The Beatles – Eight Days a Week: recensione del documentario di Ron Howard
«Questa è Beatleland, al secolo la Gran Bretagna, dove è scoppiata un’epidemia». Con queste parole, nei primissimi anni Sessanta, un incredulo speaker radiofonico cercava di descrivere ai suoi ascoltatori la Beatlemania: un fenomeno sociologico e culturale del tutto privo di precedenti, che consisteva in una venerazione potente e incondizionata per i Beatles e si manifestava attraverso crisi isteriche, assembramenti di folle euforiche, urla, pianti disperati e svenimenti. Non è facile, per chi non ha vissuto quegli anni, rendersi conto fino in fondo della portata del fenomeno.
Con The Beatles – Eight Days a Week il regista premio Oscar Ron Howard porta il quartetto di Liverpool al cinema
È per questa ragione che il regista premio Oscar Ron Howard (A Beautiful Mind) ha deciso di portare i fab four al cinema con The Beatles – Eight Days a Week, nelle sale italiane dal 15 al 21 settembre. Il documentario è un viaggio attraverso gli anni cruciali della vita del quartetto di Liverpool – dai celebri show al Cavern Club del periodo 1961-63 sino all’ultimo, storico concerto del 30 gennaio ’69, sul tetto degli uffici della Apple Records a Londra – raccontati attraverso il montaggio di foto e, soprattutto, di filmati dell’epoca, inframezzati da interviste originali a Paul McCartney e Ringo Starr e a tanti altri personaggi.
Il film si compone di inediti filmati d’epoca girati dai fan ai concerti, montati insieme a materiale d’archivio e a interviste originali
Un progetto, questo, che ha conosciuto una lunga gestazione: era il 2002 quando la società di produzione One Voice One World propose alla Apple Corps Ltd. dei Beatles di avviare una ricerca dei filmati amatoriali registrati dai fan di John, Paul, Ringo e George nel corso dei vari concerti della band. Quando Ron Howard si unì all’operazione un’impressionante quantità di materiale era già stata reperita. Il produttore Nigel Sinclair racconta, infatti, di aver dovuto addirittura istituire un centralino speciale per gestire tutte le chiamate che arrivavano.

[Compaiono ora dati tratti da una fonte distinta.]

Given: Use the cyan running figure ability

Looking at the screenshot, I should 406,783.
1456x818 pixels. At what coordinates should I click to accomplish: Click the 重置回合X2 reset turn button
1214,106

Un team di archivisti, ricercatori, assistenti montatori e restauratori si è poi occupato di cucire insieme questi filmati – realizzati per lo più in Super 8, sia in bianco e nero che a colori – e i vari materiali d’archivio. Merita di essere menzionato anche il lavoro del dipartimento suono, che ha saputo ottenere la migliore qualità possibile da tracce audio spesso pessime, nelle quali la musica della band risultava completamente sovrastata dalle grida dei fan e dal rumore di fondo, senza ricorrere alla campionatura o all’aggiunta di nuovi suoni.
Il documentario si conclude con 30 minuti dello storico concerto del 15 agosto 1965 allo Shea Stadium di New York
The Beatles – Eight Days a Week si snoda così tra fotografie, video dei concerti (tantissimi!), interviste dell’epoca e dietro le quinte (come quello girato dai fratelli Maysles per il documentario What’s happening! The Beatles in the USA, dedicato al primo tour americano del gruppo) seguendo il percorso della band, scandito dai vari tour nazionali e internazionali e dalle uscite discografiche. Il primo viaggio negli USA, il tour mondiale, i film, i periodi in studio con George Martin, il concerto-record da 55mila persone allo Shea Stadium di New York…con tanto di amplificatori costruiti dalla Vox per l’occasione. Ma anche la stanchezza degli ultimi anni, la fortissima presa di posizione della band nella questione della segregazione razziale in occasione del concerto a Jacksonville, le tensioni a seguito della controversa – e male interpretata – dichiarazione in cui Lennon paragonava i Beatles, per grandezza e per fama, a Gesù Cristo.
C’è tutto questo nel documentario di Ron Howard. Chi spera di scoprire qualcosa di nuovo sulla band di Liverpool rimarrà, per lo più, deluso: l’occhio del regista, infatti, ripercorre la storia dei Beatles concentrandosi non tanto sul gruppo in sé quanto, piuttosto, sul successo che John Lennon, Paul McCartney, George Harrison e Ringo Starr conobbero, esplorato anche in chiave sociologica. Solo in questo modo chi non ha vissuto gli anni sfrenati della beatlemania potrà capire che « Non è Presley. Non è Sinatra. Non è il compianto Presidente Kennedy. Sono i Beatles e non hanno precedenti!». Ai fan che conoscono già la storia rimangono due ore buone di filmati originali restaurati, con tanto di mezz’ora di concerto allo Shea Stadium con audio remixato agli Abbey Road Studios. E non è mica poco.